*What to work on*: For the material below, return exactly the lines starting at the one holding "The image size" and ending at the one holding "This screenshot has width=884, height=396.", counting both as part of the range.

*Data supplied*:
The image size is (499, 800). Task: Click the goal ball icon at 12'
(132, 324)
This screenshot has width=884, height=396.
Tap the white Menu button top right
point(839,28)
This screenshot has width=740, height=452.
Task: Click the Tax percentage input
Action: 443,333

* * *

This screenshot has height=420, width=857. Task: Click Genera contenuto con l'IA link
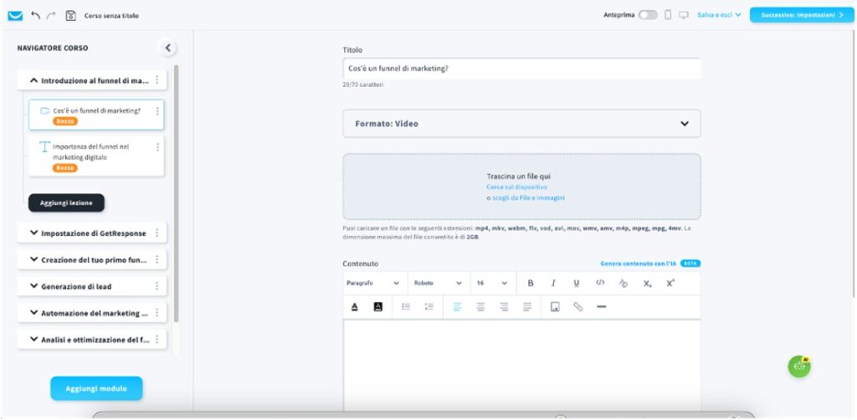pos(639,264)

...

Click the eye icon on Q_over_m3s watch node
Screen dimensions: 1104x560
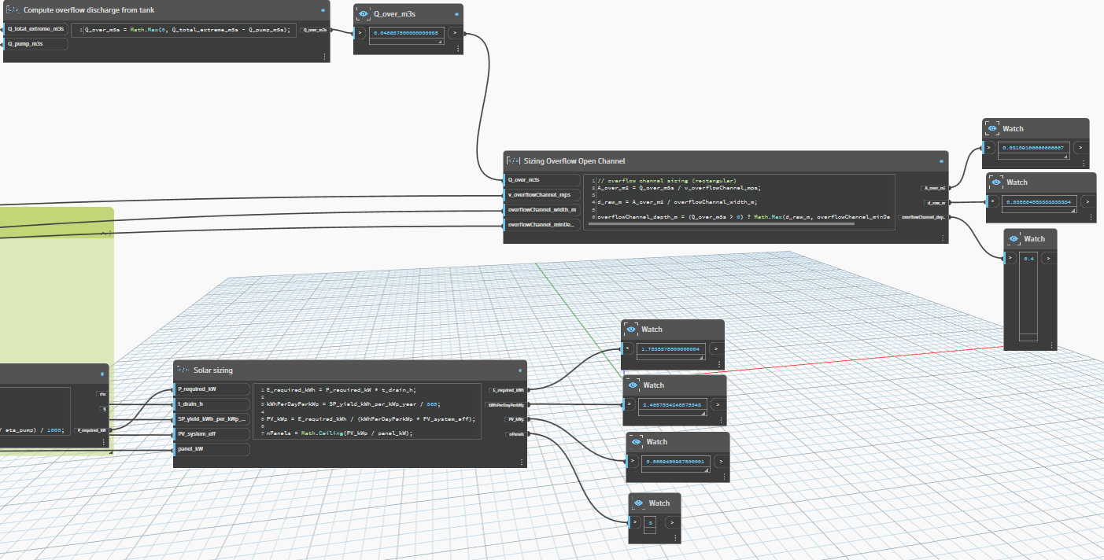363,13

*Exercise output*:
The image size is (499, 800). Task: Click the goal ball icon at 12'
(132, 324)
This screenshot has width=884, height=396.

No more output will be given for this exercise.